Lukas Daniel Haas (born April 16, 1976) is an American actor and musician. His acting career has spanned four decades, during which he has appeared in more than 50 feature films and a number of television shows and stage productions.

Early life
Haas was born in West Hollywood, California, the son of Berthold Haas, an artist, and Emily Tracy, an author. His mother is from Texas, and his father emigrated from Germany. He has two brothers: twins Simon Jakoway Haas and Nikolai Johannes Haas, both designers.

Acting career
Haas was discovered at the age of five in his kindergarten by casting director Margery Simkin. His first screen role was as a child in the 1983 nuclear holocaust film Testament. He became more widely known in 1985 when, at the age of eight, he appeared in Witness. His performance as an Amish boy who is the sole witness to a police officer's murder was well received by critics. Haas followed this with roles in films such as Solarbabies (1986) and  Lady in White (1988). In 1989, he appeared in the film Music Box, as the 12-year-old son of Jessica Lange's character, and grandson of an immigrant who is accused of being a war criminal. For this role he was nominated for the Young Artist Award. He also starred in the films Alan and Naomi (1992) and Rambling Rose (1993).

Haas received an Emmy nomination for his portrayal of Ryan White in the television film The Ryan White Story (1989), about an American teenager who contracted AIDS through contaminated blood treatments for hemophilia. On stage in 1988, he performed in Samuel Beckett's Waiting for Godot at Lincoln Center in New York City. He went on to appear in Everyone Says I Love You, Mars Attacks!, and Breakfast of Champions. His work in the 2000s includes Brick, Last Days, and While She Was Out. Haas also gained recognition for his portrayal of The Patient in the music video for the My Chemical Romance song "Welcome to the Black Parade".
------------------------------
▶ Set of tasks
- A) Answer these from the Lukas Haas biography:
(i) Who discovered Haas in his kindergarten?
(ii) Which play did he perform at Lincoln Center in 1988?
(iii) From which country did his father emigrate?
- B) Please extract the passage of the Lukas Haas biography starting with "Lukas Daniel Haas" and going on through "and stage productions.".
Rely only on the Lukas Haas biography.

▶ Records
------------------------------
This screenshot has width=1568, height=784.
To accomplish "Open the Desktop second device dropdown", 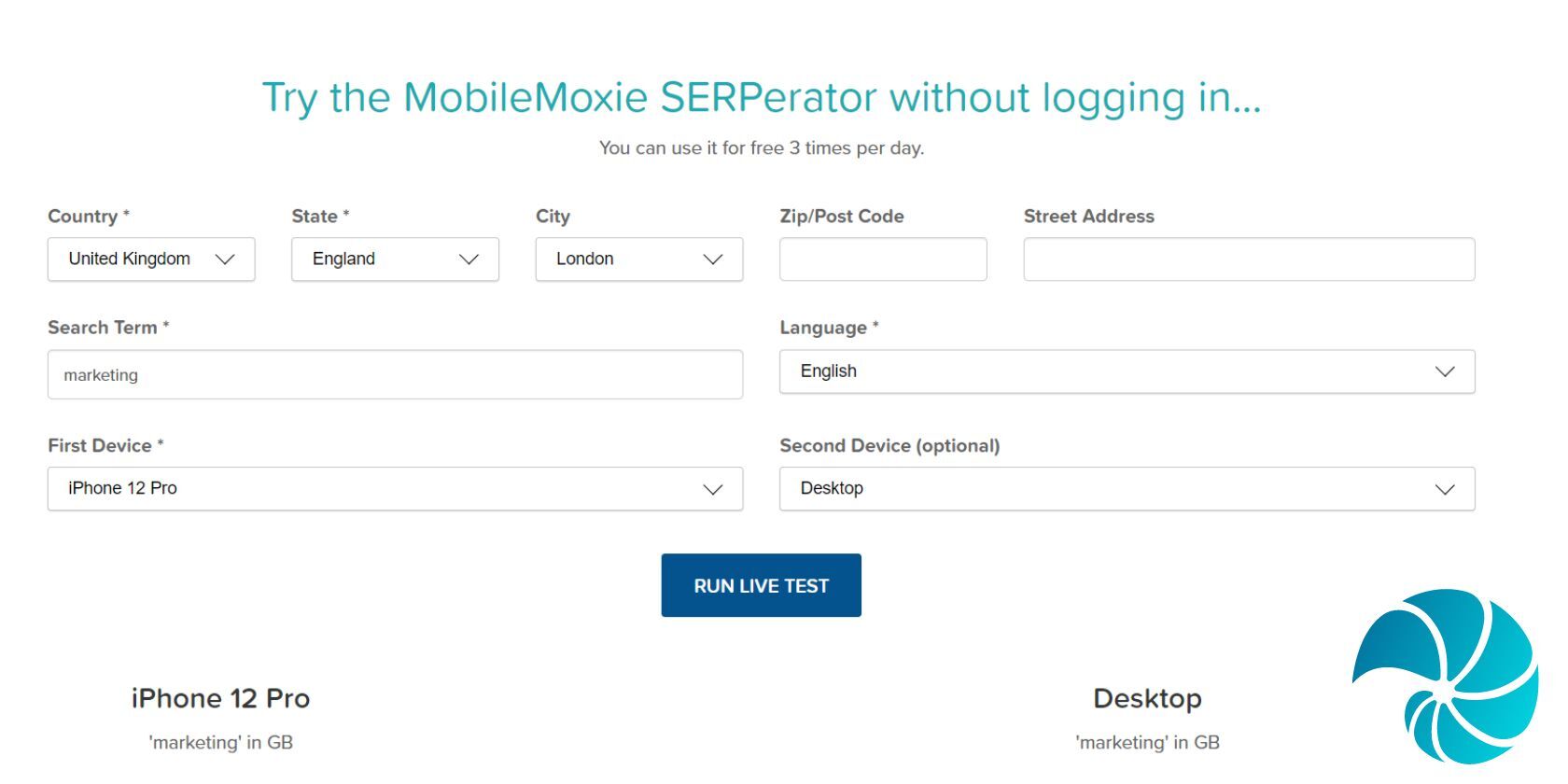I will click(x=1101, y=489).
------------------------------
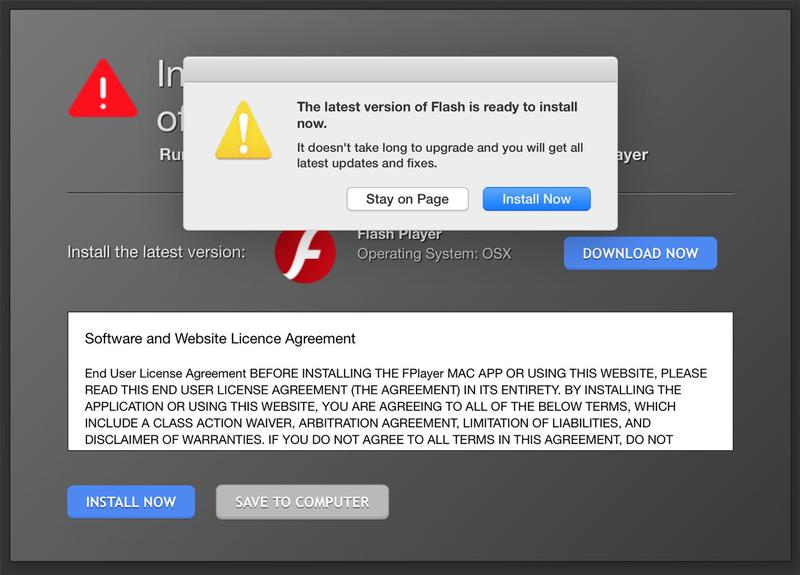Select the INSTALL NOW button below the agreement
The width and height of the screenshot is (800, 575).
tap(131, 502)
------------------------------
▶ Answers by item number
- A)
(i) Casting director Margery Simkin
(ii) Samuel Beckett's Waiting for Godot
(iii) Germany

- B)
Lukas Daniel Haas (born April 16, 1976) is an American actor and musician. His acting career has spanned four decades, during which he has appeared in more than 50 feature films and a number of television shows and stage productions.